According to the World Intellectual Property Organization (WIPO)’s IPC8- Technology Concordance Table revised in January, 2013, the concept of technology classification is divided into 5 areas, including electric engineering, apparatus, chemistry, mechanical engineering and other fields, and also can be divided into 35 fields.
We retrieved data on November 20, 2013 with IPC codes of the chemistry patents filed by a Chinese national research institute and its branch institutes during 1985 and 2012. For this national research institute, chemistry is the area in which it owns the most patent applications. We retrieved totally 27,401 chemistry records. As enough data is necessary for building patent portfolios, this paper selects chemistry patents as our data sample.
③ IPC codes are listed in Appendix I.
4.2 Results
4.2.1 Network based patent analysis
Figure 2 displays the co-classification network of IPC codes. Based on Girvan- Newman algorithm, we found 27,401 patents in chemistry are related to 11 fields. The EI index value is –0.094, which means the 11 fields have maintained relatively independent relationships.
Figure 2 illustrates the internal and external relationships of the subgroups. The purple line indicates the internal relations and the green line the external relations. More internal relationships are observed from Fig. 2, especially in fields of chemical engineering, pharmaceuticals and organic fine chemistry. But the fields of food chemistry, micro-structural and nano-technology, and surface technology and coating are found to be weakly connected.
Fig. 2    Patent co-classifi cation network based on IPC codes.
Patent co-classifi cation network based on IPC codes.

There are 188 subclasses in Derwent manual code classification, with clear hierarchy and long-term stability[23]. In our case study, this large research institute’s patents in chemistry cover 182 subclasses. The clustering and visualization of the patents based on Girvan-Newman algorithm is shown in Fig. 3, which can be classified into 6 technological fields: 1) polymer/plastics, 2) general chemistry, 3) catalyst, 4) pharmaceuticals, 5) agriculture, 6) semiconductors, circuits, fireproof materials, ceramics, cement and electrochemistry. The threshold value of the network is set at 0.05 for satisfying visualization result.
Fig. 3    Patent co-classifi cation network based on Derwent manual codes.
Patent co-classifi cation network based on Derwent manual codes.

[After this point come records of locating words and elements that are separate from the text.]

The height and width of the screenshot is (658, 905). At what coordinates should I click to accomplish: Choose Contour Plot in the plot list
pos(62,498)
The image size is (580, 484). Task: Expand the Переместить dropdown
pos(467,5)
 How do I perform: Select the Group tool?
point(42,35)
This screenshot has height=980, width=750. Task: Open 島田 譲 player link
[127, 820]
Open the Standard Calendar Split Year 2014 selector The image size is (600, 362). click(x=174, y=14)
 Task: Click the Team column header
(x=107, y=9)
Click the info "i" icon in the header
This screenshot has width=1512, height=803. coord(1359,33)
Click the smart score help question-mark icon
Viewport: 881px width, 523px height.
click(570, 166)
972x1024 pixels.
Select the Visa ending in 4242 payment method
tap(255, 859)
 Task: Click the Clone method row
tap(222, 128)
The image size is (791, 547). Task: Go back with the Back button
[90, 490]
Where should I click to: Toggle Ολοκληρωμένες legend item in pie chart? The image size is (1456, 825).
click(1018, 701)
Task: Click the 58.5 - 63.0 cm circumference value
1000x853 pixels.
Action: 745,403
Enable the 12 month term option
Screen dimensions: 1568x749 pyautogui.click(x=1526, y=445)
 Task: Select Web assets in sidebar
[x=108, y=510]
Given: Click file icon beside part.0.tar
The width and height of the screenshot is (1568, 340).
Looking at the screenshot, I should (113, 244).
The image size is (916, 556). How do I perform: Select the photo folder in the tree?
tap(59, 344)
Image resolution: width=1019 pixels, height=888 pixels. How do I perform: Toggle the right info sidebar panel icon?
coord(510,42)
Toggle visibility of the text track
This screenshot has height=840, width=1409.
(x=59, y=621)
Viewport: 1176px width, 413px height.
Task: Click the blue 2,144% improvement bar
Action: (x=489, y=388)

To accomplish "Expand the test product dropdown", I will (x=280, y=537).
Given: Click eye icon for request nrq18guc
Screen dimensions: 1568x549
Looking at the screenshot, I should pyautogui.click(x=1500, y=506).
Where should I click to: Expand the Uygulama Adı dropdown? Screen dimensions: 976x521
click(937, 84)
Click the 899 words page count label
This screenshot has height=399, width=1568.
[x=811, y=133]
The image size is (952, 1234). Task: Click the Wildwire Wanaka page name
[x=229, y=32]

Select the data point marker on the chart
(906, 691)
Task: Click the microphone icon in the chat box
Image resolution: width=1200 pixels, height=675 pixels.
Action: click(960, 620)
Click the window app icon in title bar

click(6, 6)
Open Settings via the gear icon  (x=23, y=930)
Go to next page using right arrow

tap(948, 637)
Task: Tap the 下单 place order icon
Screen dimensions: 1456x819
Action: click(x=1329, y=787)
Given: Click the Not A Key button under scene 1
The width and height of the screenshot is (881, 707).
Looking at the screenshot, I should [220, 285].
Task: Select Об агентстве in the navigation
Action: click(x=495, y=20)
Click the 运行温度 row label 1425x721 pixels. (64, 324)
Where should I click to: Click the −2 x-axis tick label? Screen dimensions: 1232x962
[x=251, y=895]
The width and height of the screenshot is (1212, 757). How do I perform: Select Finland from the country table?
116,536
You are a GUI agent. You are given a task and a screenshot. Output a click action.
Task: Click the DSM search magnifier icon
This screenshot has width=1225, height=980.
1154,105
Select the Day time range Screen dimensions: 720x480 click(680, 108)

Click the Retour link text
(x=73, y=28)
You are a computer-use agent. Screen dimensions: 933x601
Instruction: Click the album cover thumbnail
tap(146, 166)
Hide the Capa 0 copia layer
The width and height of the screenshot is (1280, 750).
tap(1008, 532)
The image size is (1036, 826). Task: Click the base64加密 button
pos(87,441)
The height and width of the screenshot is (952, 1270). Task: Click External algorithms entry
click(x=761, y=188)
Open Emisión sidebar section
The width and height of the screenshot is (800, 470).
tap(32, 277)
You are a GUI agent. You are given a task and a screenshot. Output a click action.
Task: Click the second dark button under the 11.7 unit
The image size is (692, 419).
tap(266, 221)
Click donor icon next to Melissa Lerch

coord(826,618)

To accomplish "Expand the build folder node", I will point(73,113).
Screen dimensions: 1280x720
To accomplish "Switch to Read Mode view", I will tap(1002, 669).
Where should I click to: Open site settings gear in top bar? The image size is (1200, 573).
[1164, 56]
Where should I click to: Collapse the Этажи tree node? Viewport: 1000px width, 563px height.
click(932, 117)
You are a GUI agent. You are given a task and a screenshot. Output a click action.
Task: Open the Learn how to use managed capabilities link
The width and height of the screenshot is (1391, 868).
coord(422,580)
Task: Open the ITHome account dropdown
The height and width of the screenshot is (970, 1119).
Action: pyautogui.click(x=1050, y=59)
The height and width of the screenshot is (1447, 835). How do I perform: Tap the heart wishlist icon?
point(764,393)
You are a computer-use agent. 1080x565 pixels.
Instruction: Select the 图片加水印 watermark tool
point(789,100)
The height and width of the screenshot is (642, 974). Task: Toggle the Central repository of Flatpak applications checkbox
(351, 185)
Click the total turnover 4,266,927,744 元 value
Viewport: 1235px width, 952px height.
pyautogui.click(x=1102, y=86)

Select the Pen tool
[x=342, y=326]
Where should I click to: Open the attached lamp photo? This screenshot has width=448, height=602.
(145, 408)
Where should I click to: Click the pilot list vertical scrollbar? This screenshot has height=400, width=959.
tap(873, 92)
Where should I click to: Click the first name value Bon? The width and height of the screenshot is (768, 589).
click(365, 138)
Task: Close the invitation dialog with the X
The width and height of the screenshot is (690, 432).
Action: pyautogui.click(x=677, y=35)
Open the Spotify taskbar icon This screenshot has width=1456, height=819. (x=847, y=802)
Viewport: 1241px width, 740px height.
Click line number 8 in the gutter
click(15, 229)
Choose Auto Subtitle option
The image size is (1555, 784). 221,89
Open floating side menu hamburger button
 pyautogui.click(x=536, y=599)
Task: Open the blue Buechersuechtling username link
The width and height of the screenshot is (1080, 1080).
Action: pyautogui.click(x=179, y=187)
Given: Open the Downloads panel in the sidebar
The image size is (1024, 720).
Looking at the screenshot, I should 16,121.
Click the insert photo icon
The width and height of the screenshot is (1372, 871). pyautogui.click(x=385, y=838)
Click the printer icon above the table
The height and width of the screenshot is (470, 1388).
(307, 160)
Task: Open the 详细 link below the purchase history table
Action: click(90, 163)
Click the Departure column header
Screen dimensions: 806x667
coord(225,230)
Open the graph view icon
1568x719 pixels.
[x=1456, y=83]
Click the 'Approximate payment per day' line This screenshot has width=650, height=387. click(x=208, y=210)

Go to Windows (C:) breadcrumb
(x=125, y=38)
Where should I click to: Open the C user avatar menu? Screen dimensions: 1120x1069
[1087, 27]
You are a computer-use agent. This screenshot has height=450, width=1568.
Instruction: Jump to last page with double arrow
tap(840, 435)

Polymerid/Plasdocer is located in the center of the network. The patents in this technology field are mainly about monomer, concentration, polymerization, natural polymer, addition polymer, condensation polymer, inorganic polymer, polymer blending, aqueous dispersion, additive, property, analyzing, testing, controlling, polymerization, polymer modification and polymer processing. Polymer processing contains devices, materials and preparation method of polymer application and plastics. Polymer application which has the highest betweenness centrality is identified as the core node of the whole network.
4.2.2 Keyword-based network construction
Using the method in Section 3.2.2, we constructed the patent keyword network. The keywords with high betweenness degrees such as polymer application, polymerization reaction and fermentation industry play a bridge role in connecting other patents in the network. These important technologies are usually in the core positions in the network and can be considered key technologies. The keywords network of patents in polymer application is illustrated in Fig. 4.
Fig. 4    The possible patent portfolios of polymer applications.
The possible patent portfolios of polymer applications.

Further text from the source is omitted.